Since the moderators seem to be all sleeping off their turkey, I will create a new thread in Forums/Electronics/General Electronics called Proximity Sensor wiring.
Prox Sensor Wiring for Limit/Homing Switches
Ideally, for a person to invest in an equipment like this, it should fulfill several functions, such as plotter, 3D printer, CNC and laser cutting. For that, it would be necessary to increase the Z axis and the Y would also be good. Wouldn't an assembly like this work? (See attached sketchup file). Why not? (Note: The sketchup drawing attached is only a draft I did fastly)
Now that's just plain silly. That setup would be about as stiff as a wet noodle. It would have Centimeters of flex.
Multipurpose machines may do everything, but they don't do anything well. They are always a compromise.
Besides, the Ox has gone the way of the mastodon, it's extinct.

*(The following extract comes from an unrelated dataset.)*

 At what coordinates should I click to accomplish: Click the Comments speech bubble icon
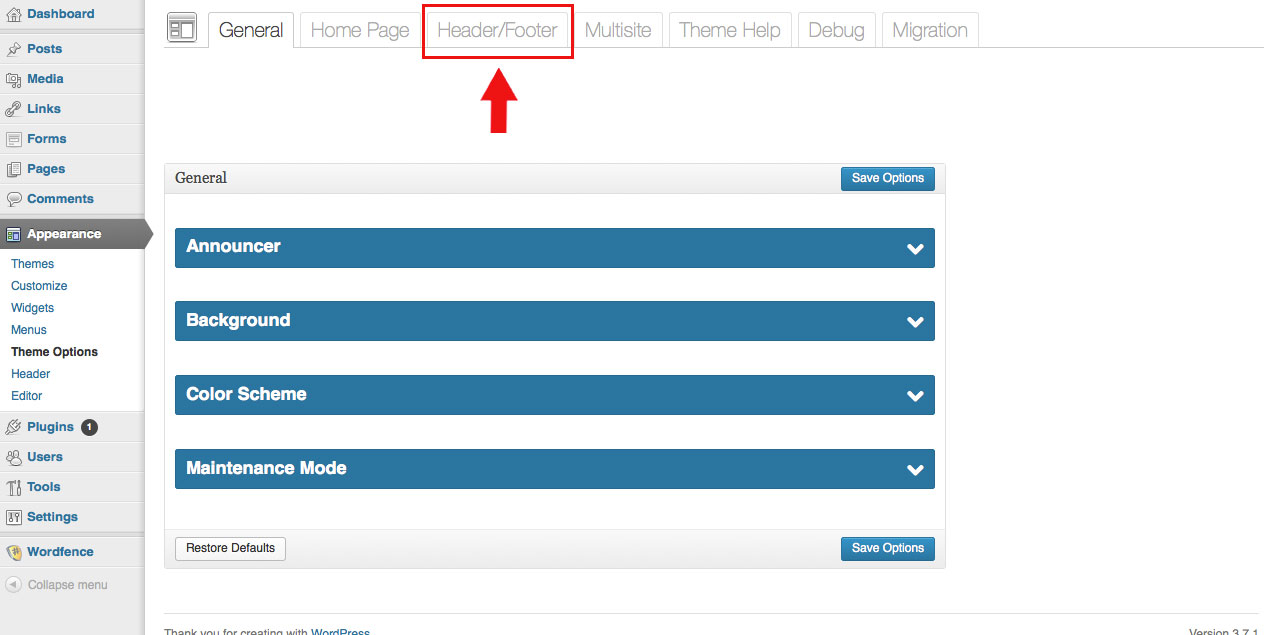[14, 199]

Belt drive machines are old news.
I wanted to upgrade my 1 meter X 1.5 meter OX to a C-beam gantry, but still wanted the 2060 spindle bed not a C-Beam spindle bed. 1.5 meter is a bit on the long side to move to ball screws in the process of the upgrade, so I compromised on a double facing belt setup.

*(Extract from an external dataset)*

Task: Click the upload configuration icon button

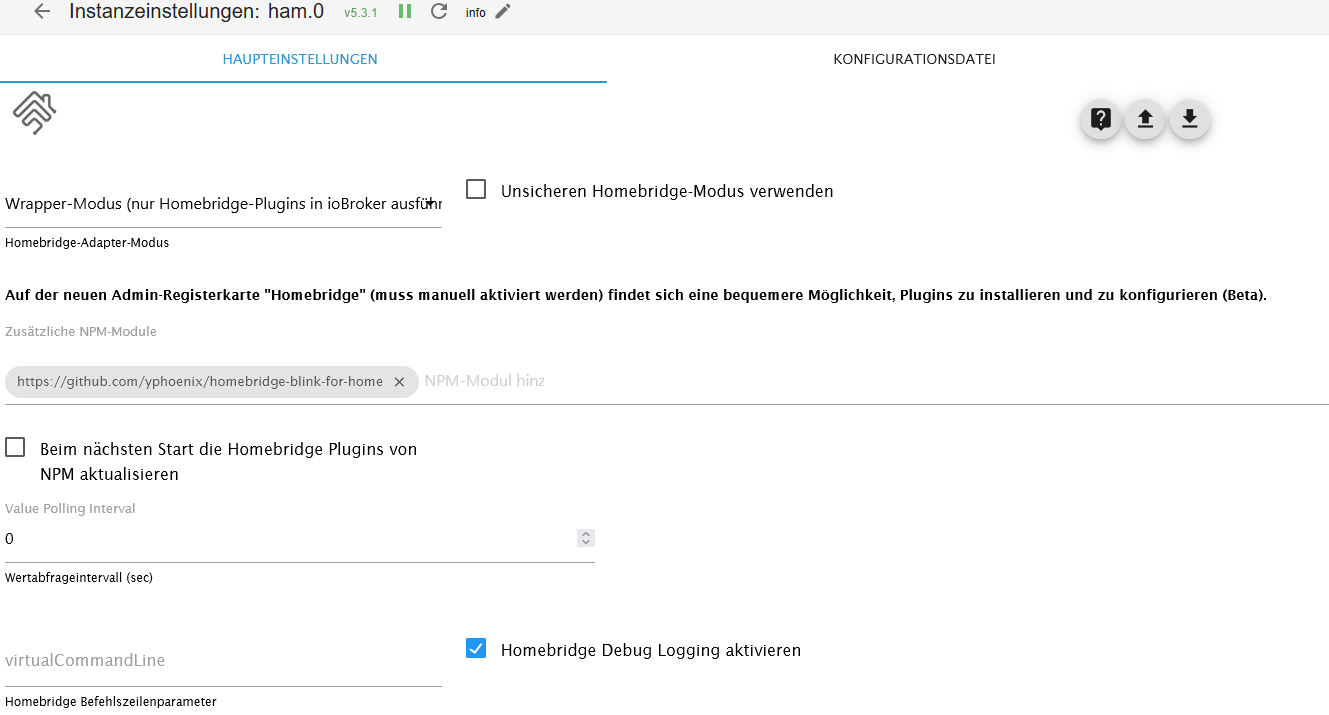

Starting from this design, but re-dimensioning almost everything, I made plate variants for a C-Beam gantry that support either 2060 or C-Beam spindle bed. Done with precise dimensions in SolidWorks 2019 academic edition (EAA) and exported to STEP and x_t to facilitate import.
Projects · Michael K Johnson / C-Beam OX · GitLab
I also made an adapter so i can keep using my existing OX Suckit dust boot on the new plate set, also available there.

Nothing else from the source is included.